Research Programs: Regional Economies

Urban policy from the view of consumer city

Project Leader/Sub-Leader

NAKAJIMA kentaro

NAKAJIMA kentaro (Faculty Fellow)



With regard to the attractiveness of cities, previous literature, and especially empirical studies, have mainly focused on production-side benefits. However, cities provide residents with access to consumption of non-tradable goods and services, as well as opportunities for production (employment). However, due to the lack of comprehensive data on the social and economic activities of urban residents, empirical analysis of the benefits of cities other than production and employment has been limited. The purpose of this research project is to investigate the benefits of urban agglomeration brought by access to consumption of non-tradable goods and services of urban residents. In this project, two studies will be carried out.
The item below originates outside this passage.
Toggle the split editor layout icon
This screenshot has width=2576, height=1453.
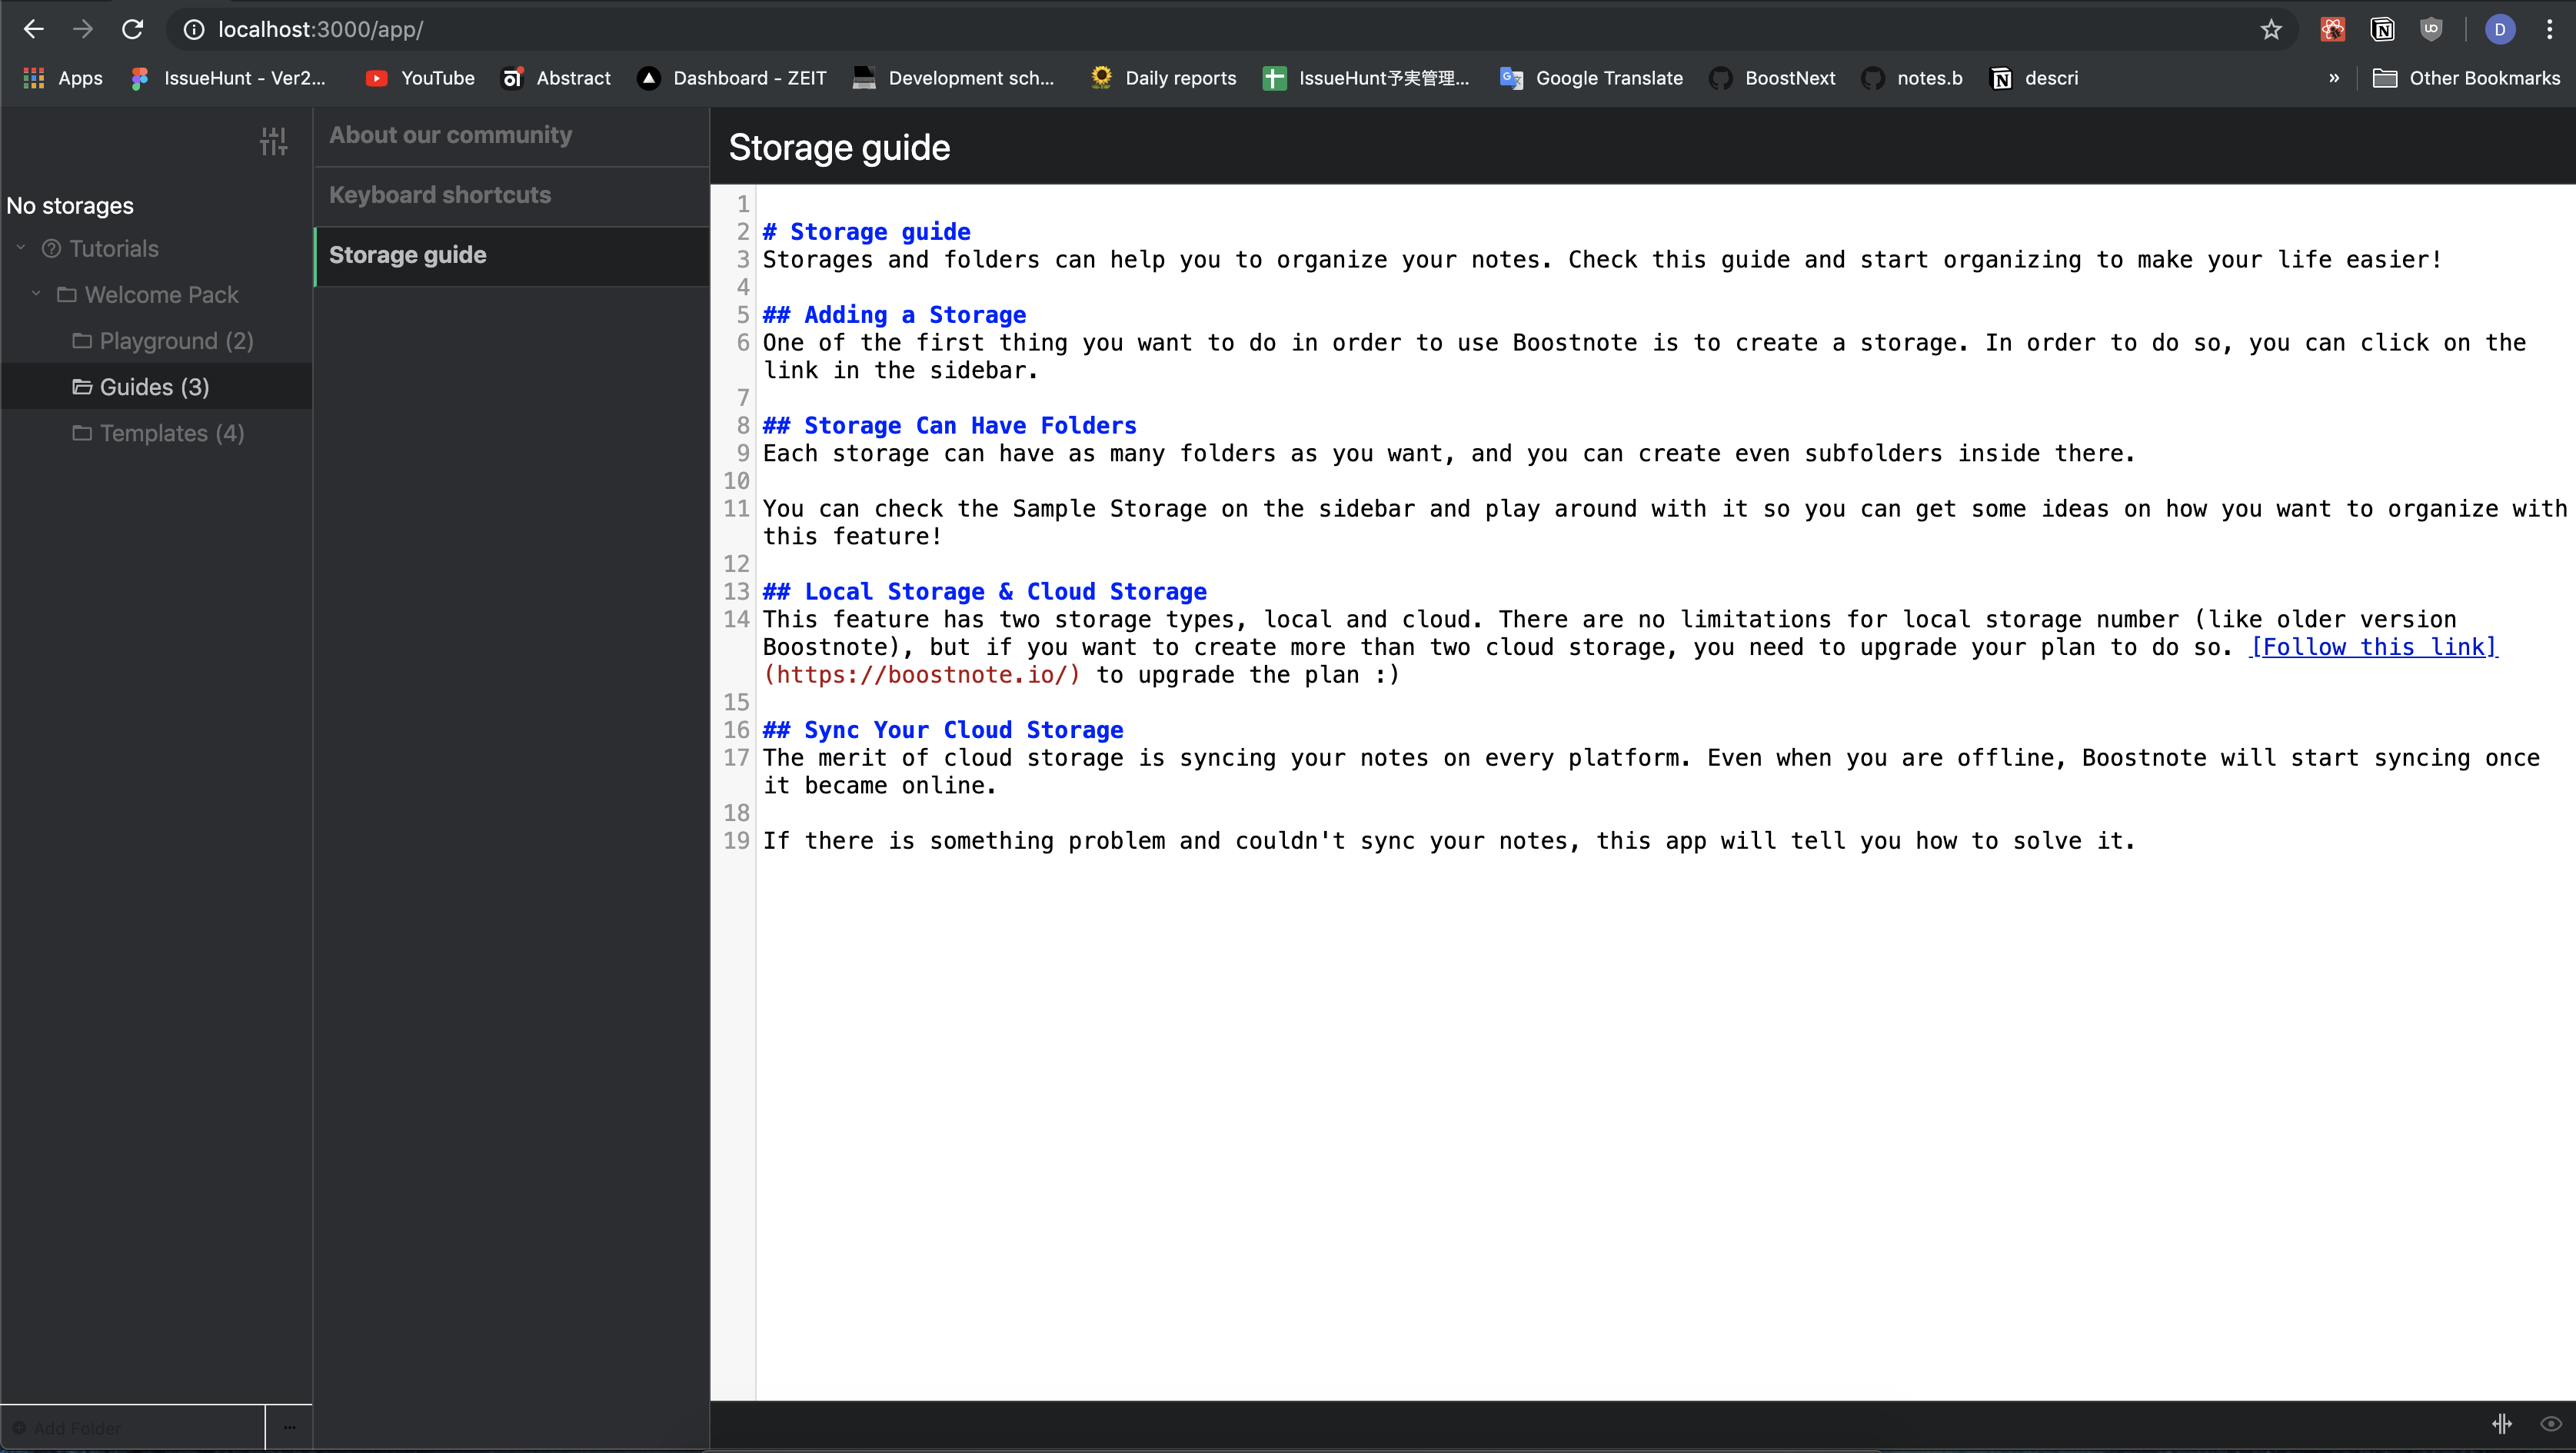[2503, 1423]

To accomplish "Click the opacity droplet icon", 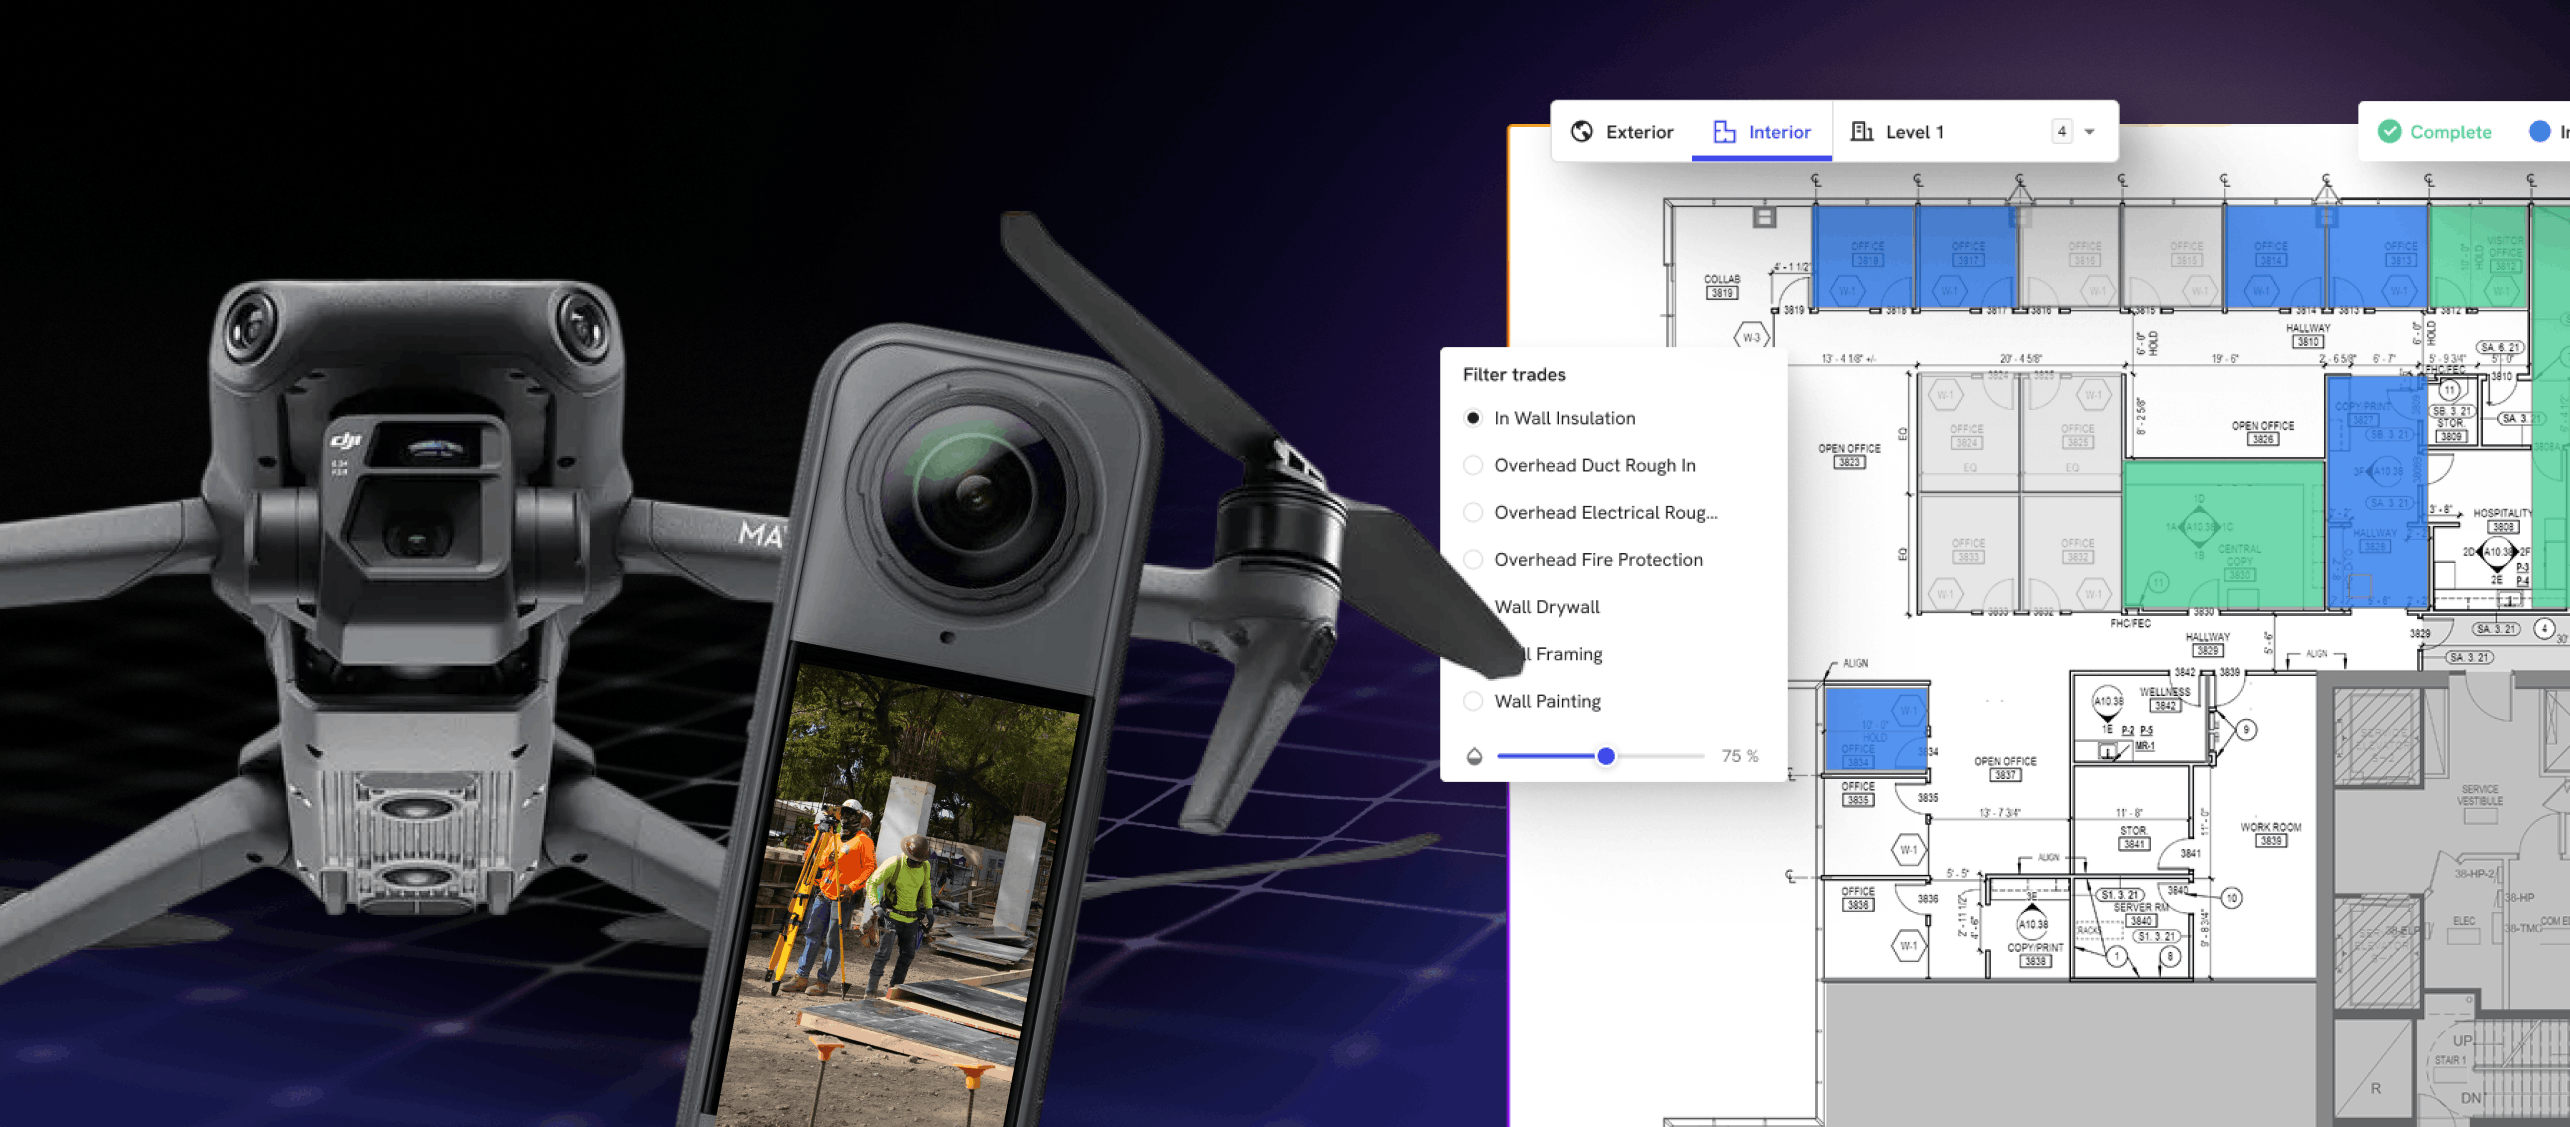I will coord(1474,756).
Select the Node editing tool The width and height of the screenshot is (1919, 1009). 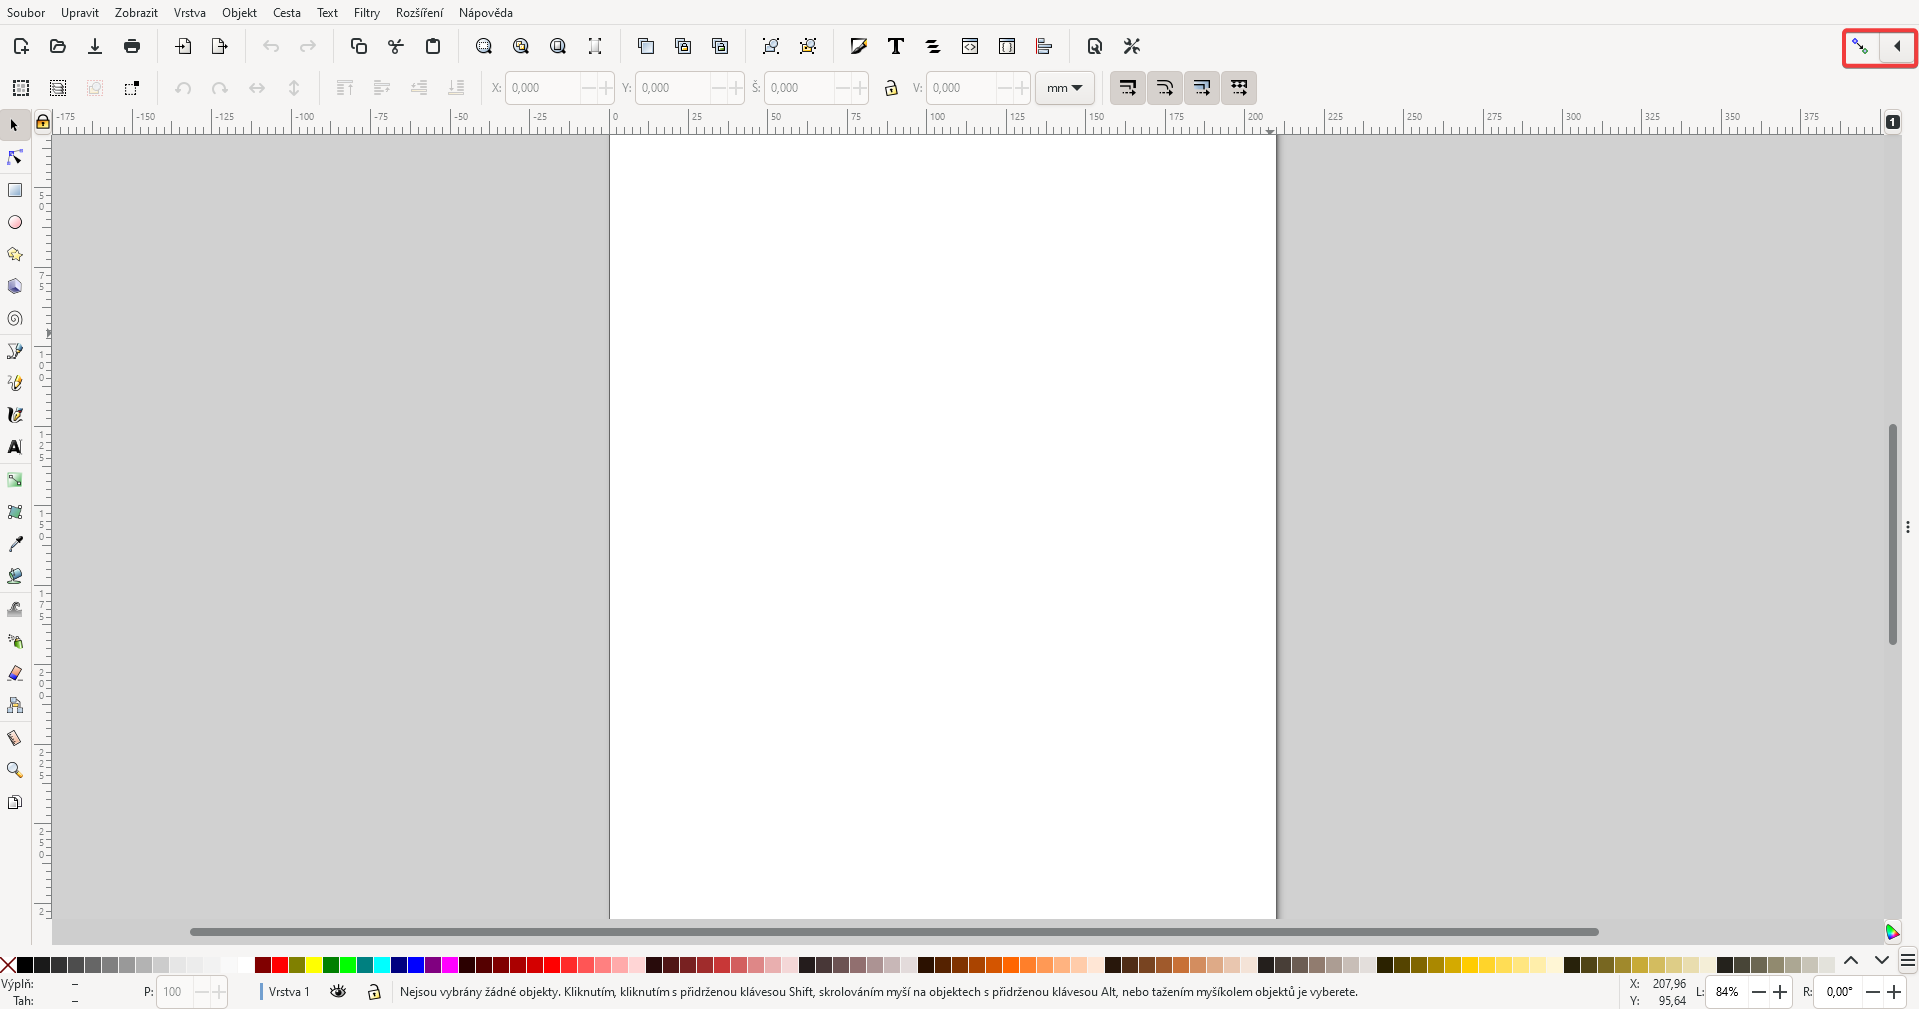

The first is an analysis using the trip data of city residents collected by cellphone GPS. By using the non-commuting trip behavior of urban residents, we develop a quantitative urban model that incorporates both workplace and consumption access, and evaluate the urban policy (Transport infrastructure, zoning, etc.). The second is research on land use regulation. Land use regulations have been introduced to mitigate urban congestion, but they also have the effect of undermining agglomeration economies. The design of optimal land-use regulations requires accurate measurement of the costs and benefits of regulations. This study estimates the cost of land use regulations.